Le titre, bien évidemment, place le problème central en évidence : ces femmes et ces hommes (et plus généralement toute l’humanité) ont perdu non pas une direction, mais l’orient. Avec ce qu’il avait d’unique, pays de miel ou l’on vivait ensemble au même endroit, dans le respect de la citoyenneté de chacune, celle de sa religion.
La création d’Israel, les nouvelles formes de pouvoir, les exodes des divers communautés, et la montée d’un intégrisme religieux unique, par essence opposé à toutes les autres formes de croyances ou d’incroyance, ont fait voler en éclat l’équilibre millénaire de la douceur de vivre ensemble sur les rives du Jourdain et du Litani.
Et tout cela, le locuteur le redécouvre à la mort de son ami, qui l’avait appelé pour partir en paix, après 30 ans de brouille.
Je ne connais pas le Liban, mais tous les gens qui en parlent ont effectivement des propos similaires. Un lieu magique, disparu sous les assauts de la modernité et les bombes des pays voisins.
Ce livre l’illustre d’une façon fort sympathique.

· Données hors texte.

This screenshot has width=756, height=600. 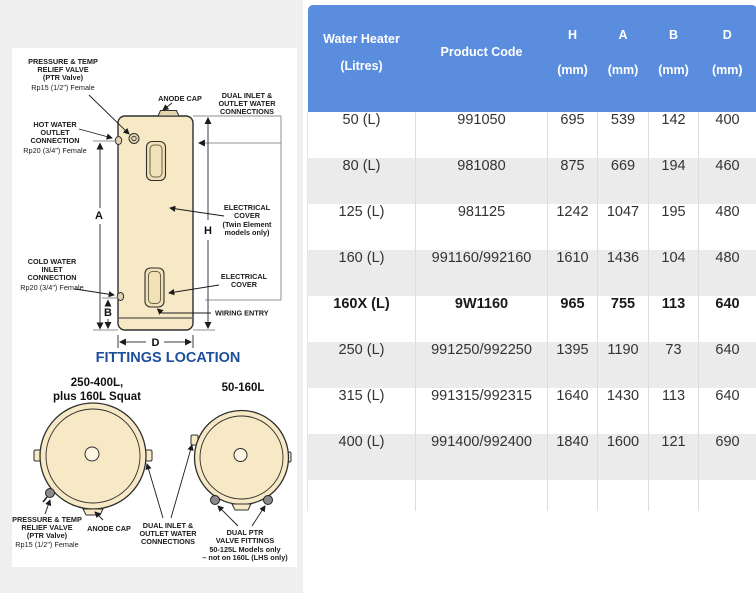 What do you see at coordinates (572, 273) in the screenshot?
I see `cell-h: 1610` at bounding box center [572, 273].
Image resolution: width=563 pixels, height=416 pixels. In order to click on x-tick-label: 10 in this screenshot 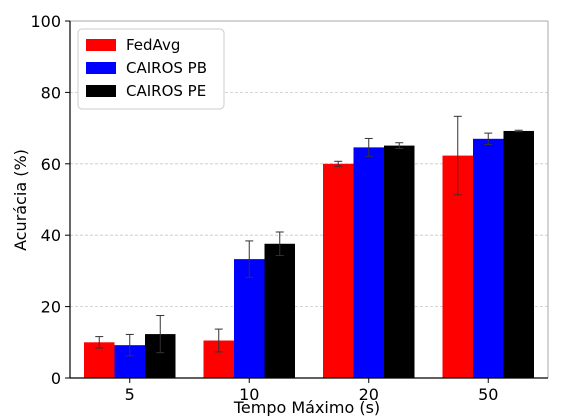, I will do `click(249, 394)`.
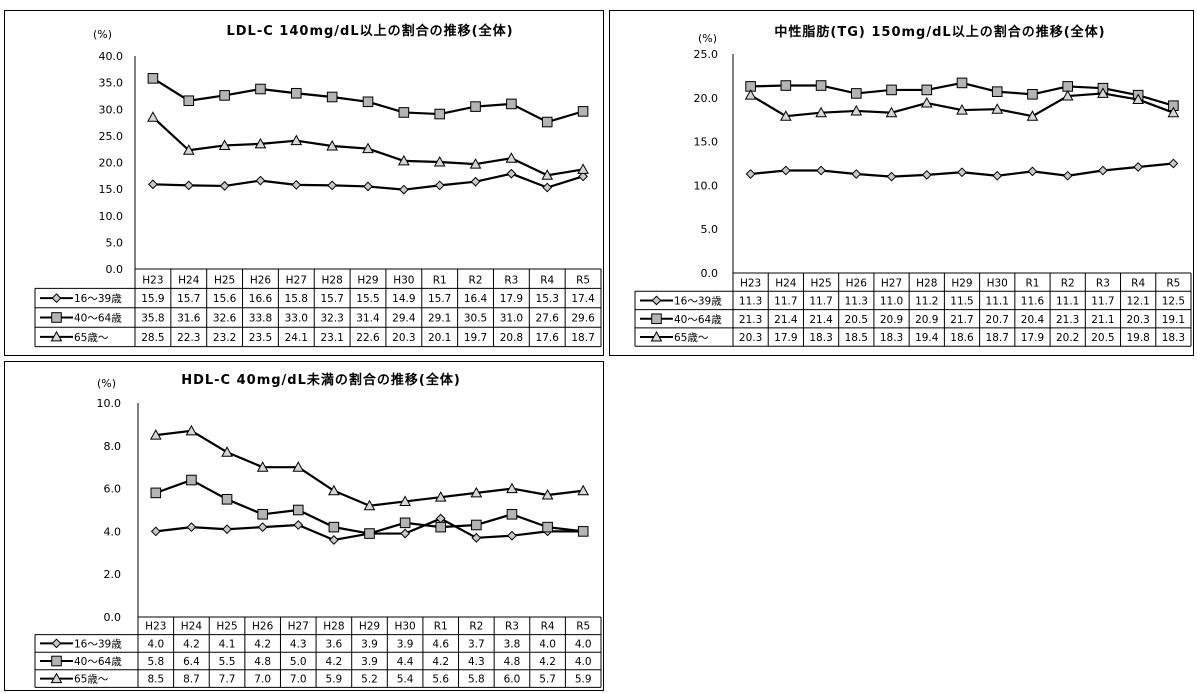 Image resolution: width=1197 pixels, height=693 pixels. What do you see at coordinates (92, 680) in the screenshot?
I see `series-name: 65歳～` at bounding box center [92, 680].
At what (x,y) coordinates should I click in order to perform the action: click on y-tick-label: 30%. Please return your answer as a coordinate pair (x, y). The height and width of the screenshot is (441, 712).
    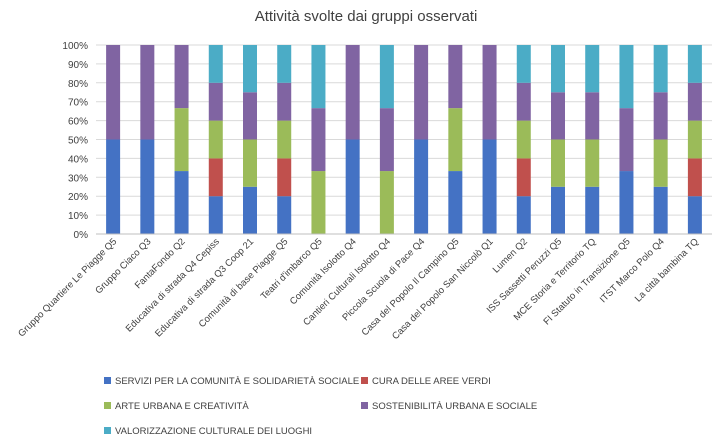
    Looking at the image, I should click on (78, 178).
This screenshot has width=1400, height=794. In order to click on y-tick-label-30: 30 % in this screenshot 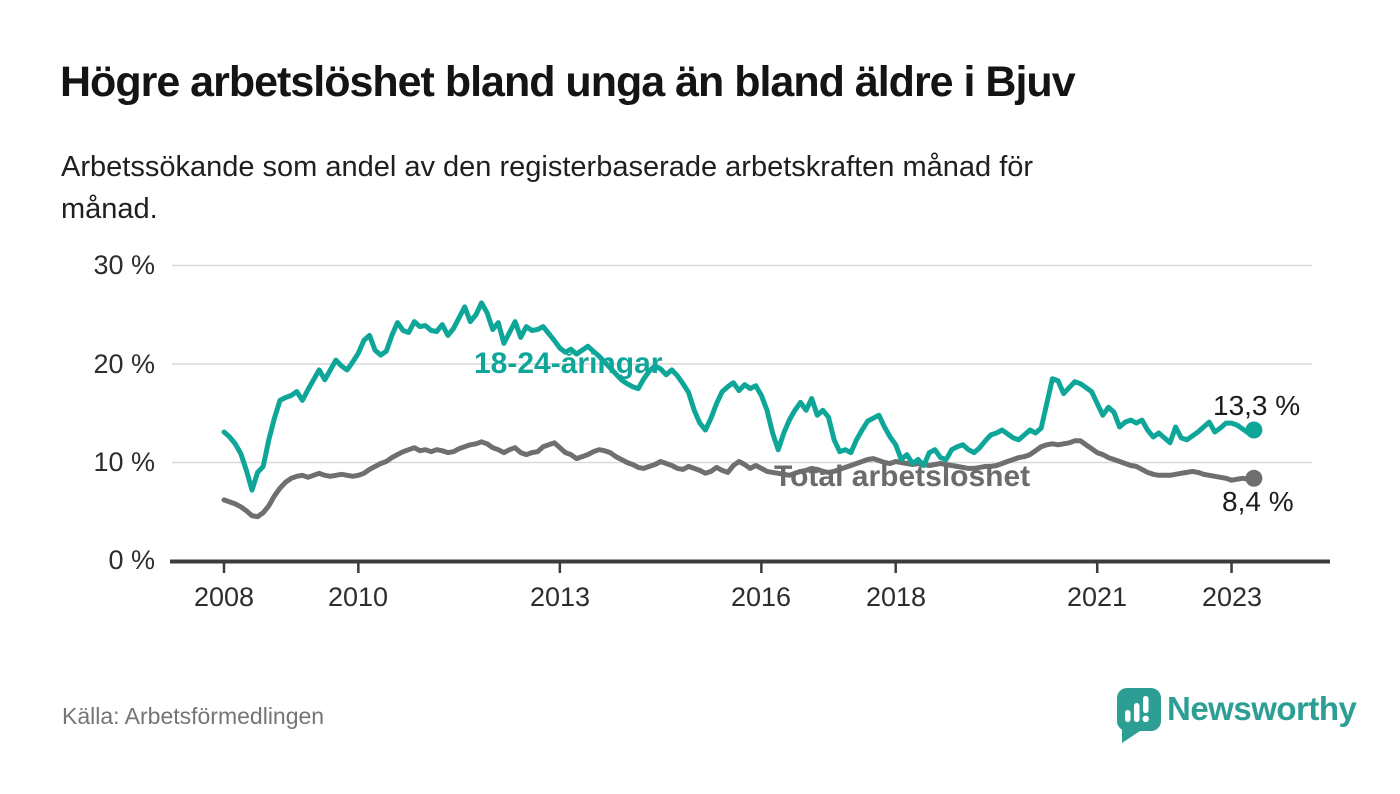, I will do `click(124, 265)`.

D’abord au premier degré, par l’histoire qu’il raconter. L’histoire d’une brouille d’honneur entre deux amis très proches, qui se retrouvent à la mort de celui qui est resté au Pays. L’histoire de la redécouverte de son enfance, de son adolescence, des femmes qu’on a aimées et pas forcément touchées pendant les années de jeunesse. L’histoire d’un groupe d’amis qui se recompose, par delà toutes ses divergences, à la mort de l’un d’entre eux. Et surtout, l’histoire d’un groupe d’amis qui a explosé dans les années 70, pour simplement vivre du mieux possible des évènements qui les ont dépassés.
Mais aussi, un peu comme "Cent ans de solitude", avec un deuxième degré dans lequel chaque personnage représente, par delà lui-même, une partie de l’âme du Liban. Mourad, qui s’est compromis et qui en meurt, Adam, parti vivre sa soif d’absolu au pays des lumières (pour ce qu’il en reste...), et les autres, chacun devenu dans son domaine une référence, prouvant par là que venir du Liban donne une lumière à laquelle rien ne peur résister.

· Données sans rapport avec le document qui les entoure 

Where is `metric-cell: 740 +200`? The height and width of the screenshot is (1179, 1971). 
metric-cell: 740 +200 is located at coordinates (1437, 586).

Mais pour ces deux niveaux de lecture, la fin est triste. Le pays est en ruine, les routes mal entretenues, et Adam, parti cherche son ami Ramez, comme lui catholique mais qui, après une brillante carrière d’architecte s’était retiré dans un monastère, meurt (ou presque) dans un accident de voiture. Le Liban n’existera plus, et cela motive le titre.

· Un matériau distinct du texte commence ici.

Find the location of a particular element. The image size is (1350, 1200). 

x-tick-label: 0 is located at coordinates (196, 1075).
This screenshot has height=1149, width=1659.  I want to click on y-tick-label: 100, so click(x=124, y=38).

Alors, que faire de cet opus ? C’est un peu long, le style est parfois un peu limite, comme si l’émotion emportait l’écrivain, et la fin est abrupte, mais comme description de la disparition d’un monde merveilleux, c’est un conte qu’il faut lire, et qui aide probablement plus à comprendre les affres de l’histoire récente de cette région du monde que bien des livres d’histoire.